The request:
Using the passage on informant disclosure below, list every case it cites by a full name that gives both parties joined by "v.".

Source text:
===============

Though Patterson attested that the confidential informants witnessed acts constituting the crimes charged, defendants are not entitled to disclosure simply on the basis of confronting non-testifying witnesses. See Marshall, 526 F.2d at 1359;McCray, 386 U.S. at 313-14. Defendants have given this court no grounds to infer that the informants were sole witnesses or crucial witnesses to a charged crime, relevant witnesses to innocence or to a claimed defense, or government trial witnesses whom defendants will seek to impeach. See Ramirez-Rangel, 103 F.3d at 1505 (providing an in camera hearing where an informant was a percipient witness to an agreement which was dispositive of defendant's sentencing entrapment defense); United States v. Tornabene, 687 F.2d 314-16 (9th Cir. 1982) (informant was a key witness to claimed defense of entrapment); United States v. Bonilla, 615 F.2d 1262, 1264 (9th Cir. 19080) (per curium) (holding that a confidential informant's role as a percipient witness entitled defendant to disclosure of informant's identity, but that such disclosure need not take place prior to trial);Lopez-Hernandez v. United States, 394 F.2d 820, 821 (9th Cir. 1968) (holding that disclosure was required where informant was an eyewitness to the specific crime charged and relevant to defendant's entrapment defense); Singh v. Prunty, 142 F.3d 1157, 1158 (9th Cir. 1998) (holding that the benefits given to an informant in exchange for his testimony at trial should have been disclosed to defendants for the purpose of impeachment of the witness).

===============

Records shown:
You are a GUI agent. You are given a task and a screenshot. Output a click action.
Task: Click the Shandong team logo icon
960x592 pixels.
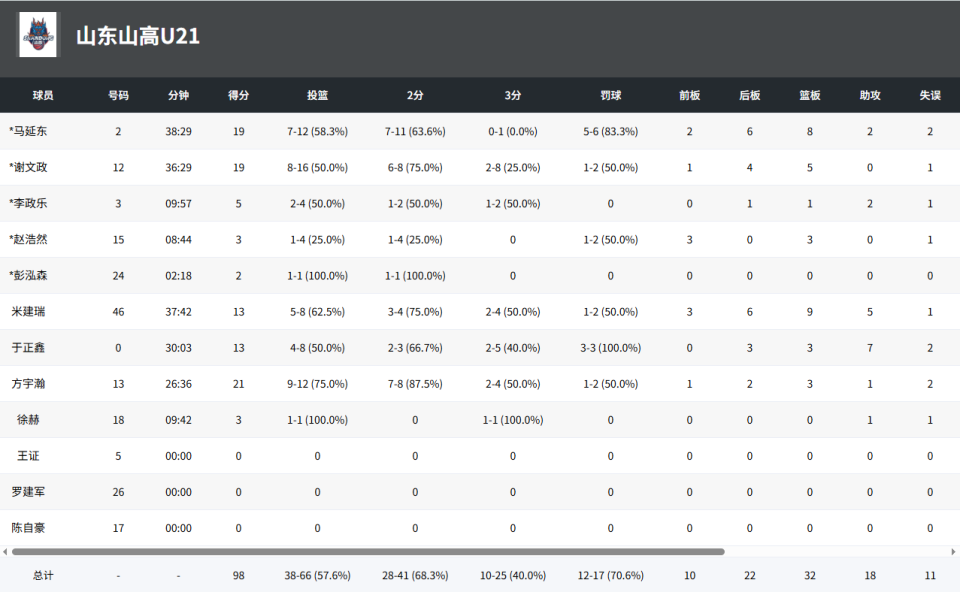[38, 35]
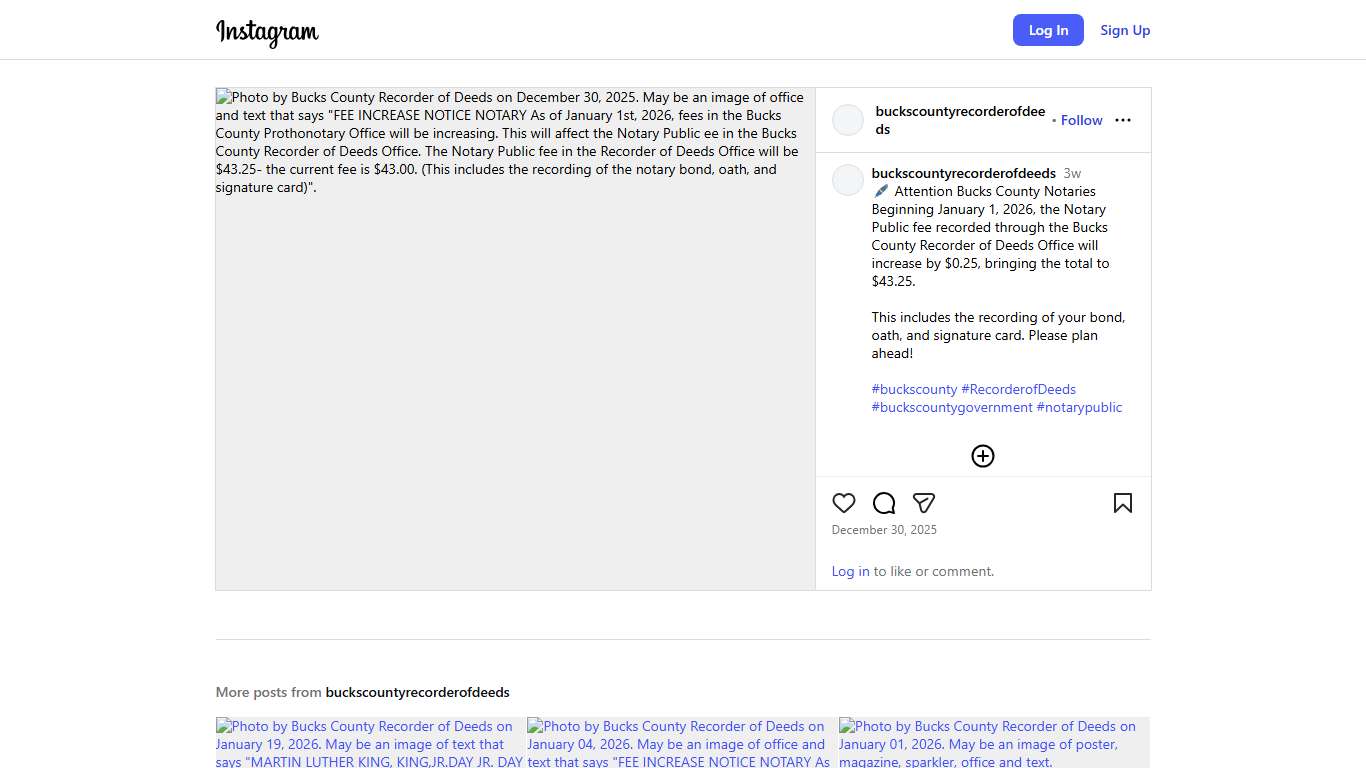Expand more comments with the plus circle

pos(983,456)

===============

Response to the exercise:
United States v. Tornabene
United States v. Bonilla
Lopez-Hernandez v. United States
Singh v. Prunty